Judge tells Police to STOP the Illegal Stop & Search Of Vehicles NOW / Ordered State to Pay Taxi Driver Millions
In June of 2013 Barbara Gayle, Justice Coordinator; A Supreme Court judge ruled that the police have no power, under the Road Traffic Act, to arbitrarily stop and search motor vehicles, opening the door for a flood of lawsuits.
The police have repeatedly argued that the law gives them the power to stop and search vehicles, and that this has resulted in the apprehension of criminals, the recovery of stolen vehicles and stolen farm produce.
But Justice David Batts says the police are abusing this power.
Batts made the ruling when he ordered the Government to pay $2.8 million in damages to a motorist who was assaulted by the police when he was stopped in St Catherine in May 2007.
Batts emphasised in the judgment that lawful reasons must be given by the police for stopping and searching a motor vehicle.
Batts has directed the registrar of the Supreme Court to send copies of the judgment to the Office of the Commissioner of Police and to the commissioner of the Independent Commission of Investigations for action to be taken, as seen fit.
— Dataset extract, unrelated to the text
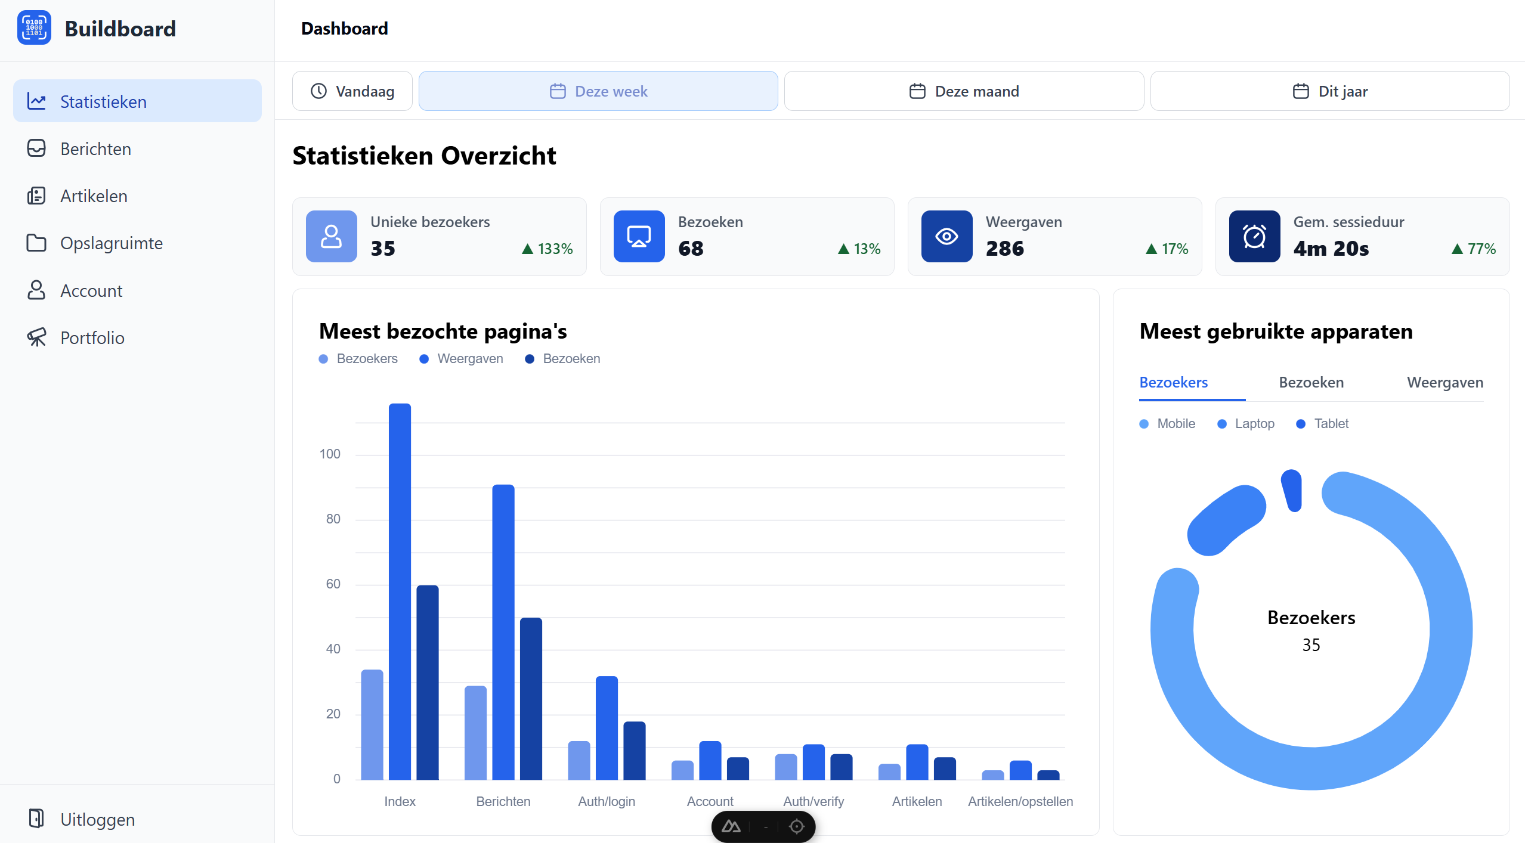1525x843 pixels.
Task: Switch to the Weergaven devices tab
Action: [x=1444, y=382]
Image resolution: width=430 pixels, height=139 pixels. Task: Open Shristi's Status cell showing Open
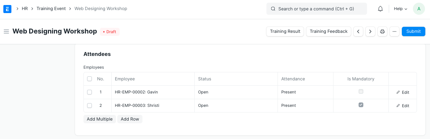[236, 106]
The judge said there was some belief that Section 58 of the Road Traffic Act gives power to the police to stop and search vehicles without reasonable cause.
“That act does no such thing,” Batts said in the judgment.
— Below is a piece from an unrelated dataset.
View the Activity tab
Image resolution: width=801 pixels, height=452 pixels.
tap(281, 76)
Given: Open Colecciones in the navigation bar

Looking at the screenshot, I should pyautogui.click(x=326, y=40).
He explained that the act allows for the redirection of traffic or stopping of vehicles for the purposes of traffic flow or some reasonable purpose.
“The request for documents and driver’s licence similarly follow on some existing cause, such as a reasonable suspicion that a crime has been or is about to be committed.
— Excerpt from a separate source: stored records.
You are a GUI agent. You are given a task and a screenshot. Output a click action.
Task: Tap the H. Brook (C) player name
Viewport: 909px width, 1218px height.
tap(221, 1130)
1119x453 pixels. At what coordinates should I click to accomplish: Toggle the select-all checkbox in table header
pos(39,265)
“The reasonable cause to suspect that an individual has or is about to commit a crime must relate to peculiar characteristics of the persons or the vehicle he is driving, or the manner in which it is operated, or to information received,” said Batts.
He said further that in Jamaica, the citizen is free to move about without an obligation to carry a pass, and is not to be subject to arbitrary or random searches.